Les députés ont examiné deux textes sur la fin de vie et l’aide à mourir. Alors que le premier texte sur les soins palliatifs a été adopté sans heurts, les débats concernant l’aide à mourir ont en revanche été nettement plus conflictuels. Interrogé sur la question, Emmanuel Macron a agité l’idée, le mardi 13 mai sur TF1, de recourir au référendum en cas d’enlisement des débats au Parlement.
En quoi consiste la loi ?
En mars 2024, Emmanuel Macron avait accordé un entretien à La Croix et à Libération au sujet du projet de loi sur la fin de vie, dans lequel il présentait les grandes lignes du texte. Cependant, les premiers débats ont été invisibilisés par les élections européennes, et la dissolution a mis fin au projet.
Deux gouvernements plus tard, le premier ministre François Bayrou a appelé à “une loi d’équilibre”, bien qu’il s’y soit opposé auparavant. C’est en ce sens qu’il a scindé en deux la proposition de loi. La première partie porte sur les soins palliatifs. Elle propose de développer une nouvelle notion de “soins palliatifs et d’accompagnement”. La loi prévoit de créer un “droit de visite inconditionnel” pour les patients, la création de “maisons d’accompagnement et de soins palliatifs”, et le déploiement d’accompagnants bénévoles au chevet des personnes en fin de vie à domicile.
De l’autre côté, pour ce qui est de la proposition de loi sur l’aide à mourir, un certain nombre de critères sont définis pour y accéder. Celle-ci est rendue accessible uniquement aux personnes majeures, aptes à manifester leur volonté de façon libre et éclairée, atteintes d’une maladie grave et incurable, engageant le pronostic vital, en phase avancée ou terminale, et victimes de souffrances réfractaires aux traitements ou jugées insupportables.
Un flou inquiétant
En France, un cadre légal existe déjà : il est issu des lois Claeys-Leonetti de 2005 et 2016. Celles-ci offrent une première réponse aux besoins des malades en fin de vie : refus de l’acharnement thérapeutique, sédation profonde jusqu’au décès, et directives anticipées. Cette nouvelle proposition de loi prévoit donc de franchir un cap supplémentaire.

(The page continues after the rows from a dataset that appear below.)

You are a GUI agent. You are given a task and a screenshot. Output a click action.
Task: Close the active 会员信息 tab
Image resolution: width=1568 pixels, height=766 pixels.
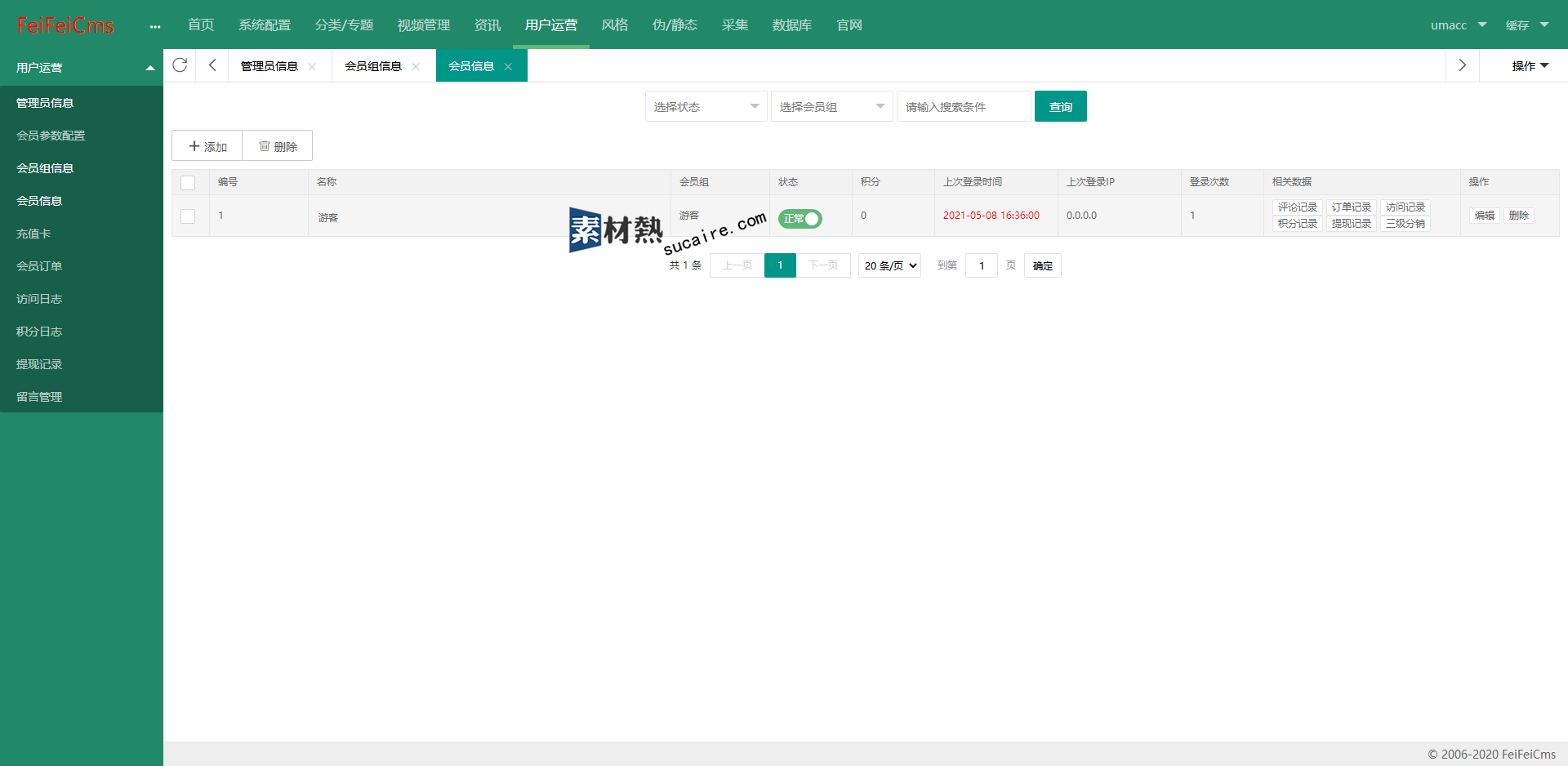pyautogui.click(x=508, y=67)
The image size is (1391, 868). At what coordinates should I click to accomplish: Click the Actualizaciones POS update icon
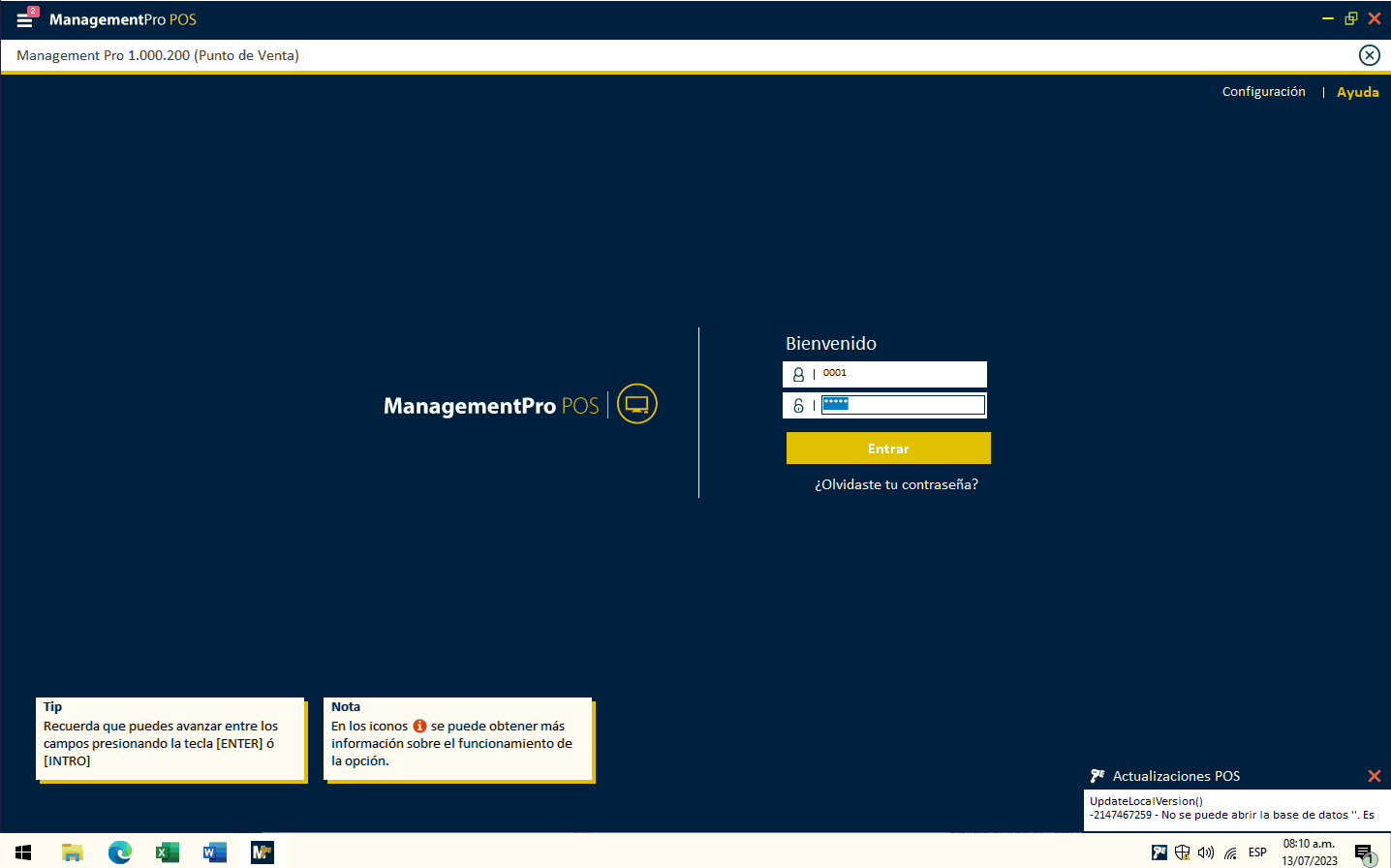point(1097,776)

L’avocate et militante pour les droits des personnes handicapées, Elisa Rojas, a alerté dans une tribune accordée au Mondesur la potentielle pente eugéniste et validiste du projet de loi. Face aux défenseurs du texte qui insistent sur une « mort digne », elle questionne ce qui définit la dignité ou l’indignité dans la mort. La militante met en garde contre une conception de la souffrance indigne attribuée au handicap.
Le texte de loi prévoit de s’appuyer sur le bénévolat pour accompagner les patients. L’État se déleste ainsi d’une partie des frais engendrés par cette loi sur la fin de vie, reléguant la dignité des patients au second plan.
La question des économies dans la mort fait forcément écho à la mise en place du suicide assisté au Canada. En cinq ans, le pays a radicalement transformé sa législation sur la fin de vie. L’accès à l’aide médicale à mourir, d’abord réservé aux malades en phase terminale, a été étendu aux personnes souffrant de pathologies chroniques graves ou de handicaps lourds. Les décès liés à cette pratique ont doublé entre 2019 (2 %) et 2022 (4,1 %). Une évolution qui a permis aux pouvoirs publics de faire des économies sur les dépenses de santé.
L’importance d’un débat
Et si le débat était plus large ? En effet, à l’heure où l’hôpital public français se meurt et où l’accès aux soins palliatifs est saturé, la priorité ne devrait-elle pas être donnée à l’accès aux soins pour toutes et tous ? Le projet de loi ne garantit cependant pas un accès équitable aux soins palliatifs selon les régions.
Par ailleurs, la bonne application des lois Claeys-Leonetti soulève encore le débat. La sédation profonde et continue n’est autorisée que pour les patients dont le pronostic vital est engagé à court terme. Le texte de loi à l’étude étend ces critères à un pronostic vital engagé à moyen terme et aux pathologies psychiques. Pourtant, peut-on vraiment toujours distinguer les souffrances psychiques liées à la maladie de celles liées à l’insertion des patients dans la société ? N’y aurait-il pas un moyen de prévenir ces souffrances plutôt que de les traiter en dernier recours ?
Le débat est indéniablement nécessaire, mais une attention particulière doit être portée sur les risques de ce projet de loi. Les personnes souhaitant mettre fin à leurs jours méritent, avant de prendre cette lourde décision, un véritable service public de l’accompagnement médical.